> _Work to complete_
Your answer must hold only the lines below from the line containing "TRANH DÁN TRẦN (1006, 1071)" through the line containing "SupplySystem Scale Module (147, 2274)", each reproduced exactly.

··· Records provided ···

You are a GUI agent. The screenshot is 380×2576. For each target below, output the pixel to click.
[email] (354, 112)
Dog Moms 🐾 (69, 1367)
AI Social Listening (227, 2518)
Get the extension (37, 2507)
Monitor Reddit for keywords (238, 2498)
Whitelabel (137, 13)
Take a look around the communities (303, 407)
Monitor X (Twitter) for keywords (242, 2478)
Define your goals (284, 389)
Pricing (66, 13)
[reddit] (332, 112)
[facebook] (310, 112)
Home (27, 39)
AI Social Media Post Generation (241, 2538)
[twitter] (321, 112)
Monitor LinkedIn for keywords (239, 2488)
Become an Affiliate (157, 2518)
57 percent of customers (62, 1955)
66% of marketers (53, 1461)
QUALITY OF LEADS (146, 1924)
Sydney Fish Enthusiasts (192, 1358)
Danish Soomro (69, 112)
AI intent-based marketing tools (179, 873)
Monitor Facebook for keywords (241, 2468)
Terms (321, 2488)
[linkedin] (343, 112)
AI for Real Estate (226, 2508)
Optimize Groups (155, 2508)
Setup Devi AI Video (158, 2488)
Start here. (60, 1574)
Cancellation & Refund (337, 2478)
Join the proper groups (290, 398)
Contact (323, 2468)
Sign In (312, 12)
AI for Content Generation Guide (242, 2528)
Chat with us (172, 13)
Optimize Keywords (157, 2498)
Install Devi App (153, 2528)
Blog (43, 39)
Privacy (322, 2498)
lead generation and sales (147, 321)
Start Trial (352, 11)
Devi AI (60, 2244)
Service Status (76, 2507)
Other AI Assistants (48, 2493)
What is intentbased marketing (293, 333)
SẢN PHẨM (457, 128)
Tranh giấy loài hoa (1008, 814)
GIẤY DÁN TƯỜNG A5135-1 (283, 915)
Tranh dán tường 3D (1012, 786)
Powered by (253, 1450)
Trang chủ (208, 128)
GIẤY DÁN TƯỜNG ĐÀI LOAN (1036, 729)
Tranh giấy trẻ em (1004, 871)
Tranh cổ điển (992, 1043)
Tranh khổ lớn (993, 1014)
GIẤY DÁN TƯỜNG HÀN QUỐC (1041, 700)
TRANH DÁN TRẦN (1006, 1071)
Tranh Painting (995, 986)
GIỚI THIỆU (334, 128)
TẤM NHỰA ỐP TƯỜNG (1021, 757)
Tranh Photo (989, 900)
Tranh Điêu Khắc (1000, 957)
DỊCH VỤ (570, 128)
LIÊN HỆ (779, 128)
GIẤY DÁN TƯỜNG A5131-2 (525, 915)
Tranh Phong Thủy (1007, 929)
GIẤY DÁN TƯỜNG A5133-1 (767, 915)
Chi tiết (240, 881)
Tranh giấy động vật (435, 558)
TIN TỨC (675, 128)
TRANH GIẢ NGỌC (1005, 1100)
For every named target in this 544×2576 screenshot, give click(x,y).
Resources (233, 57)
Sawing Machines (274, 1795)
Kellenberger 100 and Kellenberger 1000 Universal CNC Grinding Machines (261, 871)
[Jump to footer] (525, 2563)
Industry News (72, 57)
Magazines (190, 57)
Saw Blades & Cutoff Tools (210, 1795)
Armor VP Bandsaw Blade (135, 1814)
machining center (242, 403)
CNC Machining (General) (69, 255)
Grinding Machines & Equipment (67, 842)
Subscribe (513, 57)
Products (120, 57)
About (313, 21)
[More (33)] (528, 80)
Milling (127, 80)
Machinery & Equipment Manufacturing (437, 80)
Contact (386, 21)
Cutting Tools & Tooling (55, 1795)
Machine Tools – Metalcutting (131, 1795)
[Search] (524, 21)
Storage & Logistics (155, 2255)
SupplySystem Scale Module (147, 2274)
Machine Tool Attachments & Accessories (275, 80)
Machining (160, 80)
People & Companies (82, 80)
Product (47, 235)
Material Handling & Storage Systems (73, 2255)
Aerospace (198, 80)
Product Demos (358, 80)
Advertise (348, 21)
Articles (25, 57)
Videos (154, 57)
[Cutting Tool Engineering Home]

···

> _Your solution_
TRANH DÁN TRẦN (1006, 1071)
Tranh Painting (995, 986)
GIỚI THIỆU (334, 128)
TẤM NHỰA ỐP TƯỜNG (1021, 757)
Tranh Photo (989, 900)
Tranh Điêu Khắc (1000, 957)
DỊCH VỤ (570, 128)
LIÊN HỆ (779, 128)
GIẤY DÁN TƯỜNG A5131-2 (525, 915)
Tranh Phong Thủy (1007, 929)
GIẤY DÁN TƯỜNG A5133-1 (767, 915)
Chi tiết (240, 881)
Tranh giấy động vật (435, 558)
TIN TỨC (675, 128)
TRANH GIẢ NGỌC (1005, 1100)
For every named target in this 544×2576 screenshot, give click(x,y).
Resources (233, 57)
Sawing Machines (274, 1795)
Kellenberger 100 and Kellenberger 1000 Universal CNC Grinding Machines (261, 871)
[Jump to footer] (525, 2563)
Industry News (72, 57)
Magazines (190, 57)
Saw Blades & Cutoff Tools (210, 1795)
Armor VP Bandsaw Blade (135, 1814)
machining center (242, 403)
CNC Machining (General) (69, 255)
Grinding Machines & Equipment (67, 842)
Subscribe (513, 57)
Products (120, 57)
About (313, 21)
[More (33)] (528, 80)
Milling (127, 80)
Machinery & Equipment Manufacturing (437, 80)
Contact (386, 21)
Cutting Tools & Tooling (55, 1795)
Machine Tools – Metalcutting (131, 1795)
[Search] (524, 21)
Storage & Logistics (155, 2255)
SupplySystem Scale Module (147, 2274)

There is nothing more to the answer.